INSTRUCTIONS FOR THE TASK:
Beginning with the opening line, set down each line of the material below exactly, stopping once the line with "Given: Click the Google logo on the map" is done.

EXCERPTED DATA:

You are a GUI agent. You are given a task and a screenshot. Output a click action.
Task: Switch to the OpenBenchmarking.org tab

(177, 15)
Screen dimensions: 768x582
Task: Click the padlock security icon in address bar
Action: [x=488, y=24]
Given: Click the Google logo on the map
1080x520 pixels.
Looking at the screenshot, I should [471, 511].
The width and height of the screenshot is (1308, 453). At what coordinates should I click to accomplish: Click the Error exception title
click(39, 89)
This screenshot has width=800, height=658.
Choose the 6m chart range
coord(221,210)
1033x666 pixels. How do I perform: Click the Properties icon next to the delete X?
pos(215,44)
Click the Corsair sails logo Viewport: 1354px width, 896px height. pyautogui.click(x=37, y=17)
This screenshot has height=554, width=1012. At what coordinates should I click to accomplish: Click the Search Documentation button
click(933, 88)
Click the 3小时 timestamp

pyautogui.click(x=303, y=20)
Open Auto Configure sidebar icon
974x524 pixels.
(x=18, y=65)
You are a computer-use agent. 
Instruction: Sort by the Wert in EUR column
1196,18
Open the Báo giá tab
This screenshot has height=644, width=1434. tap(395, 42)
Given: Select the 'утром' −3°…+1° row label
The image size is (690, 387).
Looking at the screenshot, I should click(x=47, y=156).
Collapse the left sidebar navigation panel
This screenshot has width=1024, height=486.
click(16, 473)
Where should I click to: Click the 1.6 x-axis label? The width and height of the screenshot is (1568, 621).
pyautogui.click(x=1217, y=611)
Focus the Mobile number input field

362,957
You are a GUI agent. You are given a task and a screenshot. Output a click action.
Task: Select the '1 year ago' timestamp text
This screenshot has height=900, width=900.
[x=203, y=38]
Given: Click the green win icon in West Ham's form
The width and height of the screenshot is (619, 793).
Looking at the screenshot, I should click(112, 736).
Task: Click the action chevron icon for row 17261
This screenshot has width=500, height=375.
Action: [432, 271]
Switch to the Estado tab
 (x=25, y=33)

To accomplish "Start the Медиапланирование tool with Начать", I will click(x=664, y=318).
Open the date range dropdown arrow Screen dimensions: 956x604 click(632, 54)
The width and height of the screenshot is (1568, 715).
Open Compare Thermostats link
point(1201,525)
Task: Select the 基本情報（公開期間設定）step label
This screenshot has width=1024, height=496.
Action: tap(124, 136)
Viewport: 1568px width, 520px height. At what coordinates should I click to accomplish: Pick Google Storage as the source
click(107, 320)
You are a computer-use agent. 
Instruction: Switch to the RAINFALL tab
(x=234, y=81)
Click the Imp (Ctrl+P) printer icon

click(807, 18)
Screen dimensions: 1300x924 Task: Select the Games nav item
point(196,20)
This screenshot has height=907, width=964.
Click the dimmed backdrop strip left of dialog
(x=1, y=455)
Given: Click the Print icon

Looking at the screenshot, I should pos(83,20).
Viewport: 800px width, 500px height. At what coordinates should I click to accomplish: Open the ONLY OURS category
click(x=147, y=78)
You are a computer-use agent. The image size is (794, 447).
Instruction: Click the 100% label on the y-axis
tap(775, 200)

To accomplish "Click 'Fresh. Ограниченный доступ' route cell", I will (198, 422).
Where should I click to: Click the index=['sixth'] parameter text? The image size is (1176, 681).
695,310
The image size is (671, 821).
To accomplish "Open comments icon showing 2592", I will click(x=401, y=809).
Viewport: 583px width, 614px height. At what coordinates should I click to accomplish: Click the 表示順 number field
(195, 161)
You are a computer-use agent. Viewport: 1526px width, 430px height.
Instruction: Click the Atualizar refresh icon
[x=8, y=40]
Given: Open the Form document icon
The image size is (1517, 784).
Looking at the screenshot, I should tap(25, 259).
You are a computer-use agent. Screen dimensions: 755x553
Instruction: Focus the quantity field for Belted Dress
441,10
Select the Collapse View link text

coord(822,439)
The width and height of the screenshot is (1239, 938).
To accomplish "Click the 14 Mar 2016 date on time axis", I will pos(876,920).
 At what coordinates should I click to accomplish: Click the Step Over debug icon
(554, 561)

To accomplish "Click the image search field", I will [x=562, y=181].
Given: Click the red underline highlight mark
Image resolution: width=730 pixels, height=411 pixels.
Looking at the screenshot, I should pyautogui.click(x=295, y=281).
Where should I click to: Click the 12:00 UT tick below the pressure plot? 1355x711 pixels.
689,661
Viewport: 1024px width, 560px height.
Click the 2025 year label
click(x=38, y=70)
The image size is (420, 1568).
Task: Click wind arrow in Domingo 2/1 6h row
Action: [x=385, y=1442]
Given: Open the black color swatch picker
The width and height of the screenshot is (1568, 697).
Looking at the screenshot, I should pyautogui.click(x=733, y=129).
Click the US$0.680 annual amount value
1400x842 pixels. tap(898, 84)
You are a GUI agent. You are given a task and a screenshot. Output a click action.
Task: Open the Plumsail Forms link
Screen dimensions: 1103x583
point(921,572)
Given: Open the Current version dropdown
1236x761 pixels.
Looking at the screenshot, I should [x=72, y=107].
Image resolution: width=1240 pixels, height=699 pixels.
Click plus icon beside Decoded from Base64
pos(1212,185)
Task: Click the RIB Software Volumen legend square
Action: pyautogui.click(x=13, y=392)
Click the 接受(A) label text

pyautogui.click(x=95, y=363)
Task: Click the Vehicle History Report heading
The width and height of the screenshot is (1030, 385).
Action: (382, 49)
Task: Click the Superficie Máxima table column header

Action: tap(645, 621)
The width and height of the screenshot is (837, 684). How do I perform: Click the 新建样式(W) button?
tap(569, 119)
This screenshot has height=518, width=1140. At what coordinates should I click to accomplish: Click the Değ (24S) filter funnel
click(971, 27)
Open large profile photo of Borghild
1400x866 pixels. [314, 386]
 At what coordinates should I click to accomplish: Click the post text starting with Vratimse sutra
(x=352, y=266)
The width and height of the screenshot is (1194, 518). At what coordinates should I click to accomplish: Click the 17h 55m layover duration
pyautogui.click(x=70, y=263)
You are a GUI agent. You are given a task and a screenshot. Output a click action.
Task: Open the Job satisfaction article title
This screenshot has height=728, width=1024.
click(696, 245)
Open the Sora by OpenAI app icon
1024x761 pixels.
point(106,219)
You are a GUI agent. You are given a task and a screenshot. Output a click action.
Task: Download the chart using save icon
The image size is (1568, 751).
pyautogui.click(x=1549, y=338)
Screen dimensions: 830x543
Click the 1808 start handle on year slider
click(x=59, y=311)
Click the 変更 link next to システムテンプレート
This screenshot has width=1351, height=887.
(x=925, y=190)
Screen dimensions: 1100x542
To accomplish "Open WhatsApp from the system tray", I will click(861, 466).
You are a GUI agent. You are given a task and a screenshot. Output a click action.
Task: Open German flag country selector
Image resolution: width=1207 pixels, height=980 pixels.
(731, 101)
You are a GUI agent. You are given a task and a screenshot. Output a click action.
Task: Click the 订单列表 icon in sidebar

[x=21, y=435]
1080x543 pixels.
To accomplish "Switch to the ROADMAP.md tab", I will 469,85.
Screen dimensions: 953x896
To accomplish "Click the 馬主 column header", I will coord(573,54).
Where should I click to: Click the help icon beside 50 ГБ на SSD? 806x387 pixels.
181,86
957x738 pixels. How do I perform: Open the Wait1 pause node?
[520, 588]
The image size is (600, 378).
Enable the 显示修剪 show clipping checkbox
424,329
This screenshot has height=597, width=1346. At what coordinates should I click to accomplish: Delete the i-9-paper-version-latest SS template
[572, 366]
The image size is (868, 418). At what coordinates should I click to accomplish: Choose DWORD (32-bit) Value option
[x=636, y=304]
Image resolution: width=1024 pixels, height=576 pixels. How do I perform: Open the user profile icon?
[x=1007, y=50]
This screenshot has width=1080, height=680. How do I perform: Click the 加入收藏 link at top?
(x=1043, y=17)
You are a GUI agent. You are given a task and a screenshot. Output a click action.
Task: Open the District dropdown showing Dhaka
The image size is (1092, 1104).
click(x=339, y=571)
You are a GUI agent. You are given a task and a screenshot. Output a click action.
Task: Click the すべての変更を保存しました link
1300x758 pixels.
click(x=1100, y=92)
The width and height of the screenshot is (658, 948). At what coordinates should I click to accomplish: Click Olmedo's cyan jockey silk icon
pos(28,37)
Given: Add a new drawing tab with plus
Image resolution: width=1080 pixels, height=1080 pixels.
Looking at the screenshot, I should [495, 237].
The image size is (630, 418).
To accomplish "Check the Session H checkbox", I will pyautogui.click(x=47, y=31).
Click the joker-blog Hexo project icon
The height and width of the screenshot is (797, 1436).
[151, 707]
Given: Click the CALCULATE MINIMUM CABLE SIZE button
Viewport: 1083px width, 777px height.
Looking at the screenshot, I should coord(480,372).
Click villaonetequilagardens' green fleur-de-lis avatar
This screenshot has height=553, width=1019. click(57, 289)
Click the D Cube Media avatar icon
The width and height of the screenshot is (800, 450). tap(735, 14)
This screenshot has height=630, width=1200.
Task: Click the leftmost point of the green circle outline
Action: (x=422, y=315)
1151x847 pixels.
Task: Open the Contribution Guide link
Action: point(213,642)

RESULT:
You are a GUI agent. You are given a task and a screenshot. Output a click action.
Task: Switch to the OpenBenchmarking.org tab

(177, 15)
Screen dimensions: 768x582
Task: Click the padlock security icon in address bar
Action: [x=488, y=24]
Given: Click the Google logo on the map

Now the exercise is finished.